Brown vows cop overhaul to end Burge 'shadow'
In 2003, Daley turned his back on a campaign promise to realign Chicago's 279 police beats, arguing that it would undermine community policing and deprive middle-class neighborhoods of the officers they need to deter crime. Instead of picking a fight with aldermen from middle-class wards by enlarging police beats, Daley chose the path of least resistance.
He changed how the city's 400 gang officers are assigned and established an elite unit of officers deployed to crime "hot spots" based on crime reports funneled into a new deployment operations center.
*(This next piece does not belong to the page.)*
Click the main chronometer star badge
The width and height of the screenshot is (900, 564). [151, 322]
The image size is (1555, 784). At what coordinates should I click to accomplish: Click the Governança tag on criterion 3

On Thursday, Brown re-opened the issue of beat realignment. She said she would seriously consider it to permanently redeploy officers to high-crime neighborhoods and reverse a 3 percent uptick in Chicago's homicide rate.
"We don't have adequate policing in some communities. . . . There is a need to have the Chicago Police Department to be fairly and equitably placed throughout the city of Chicago. I have heard from many citizens . . . that beats [are not] being patrolled in some communities," she said.
Last fall, the director of the Police Department's Office of Professional Standards, which investigates police misconduct, was forced out in the wake of the cops-as-burglars scandal in the elite Special Operations Section to improve the image of an agency that's been a lightning rod for criticism in the black community.
To restore public confidence shaken by allegations against Burge -- accused of allowing widespread torture of suspects -- Brown said she would appoint a professional standards director recommended by civic and community groups and have that person report directly to the mayor, not the police superintendent.
Brown also promised to: install more cameras in squad cars; order "cultural sensitivity training" for police officers; breathe life into community policing, and intensify the recruitment of minority officers. She wants to bridge a "racial divide" of police mistrust.
During Thursday's news conference, Brown also revealed plans to spend the night at the home of an Englewood senior citizen to get a feel for the security concerns that area residents live with. Brown denied the sleepover was a publicity stunt akin to former Mayor Jane Byrne's infamous move to Cabrini-Green.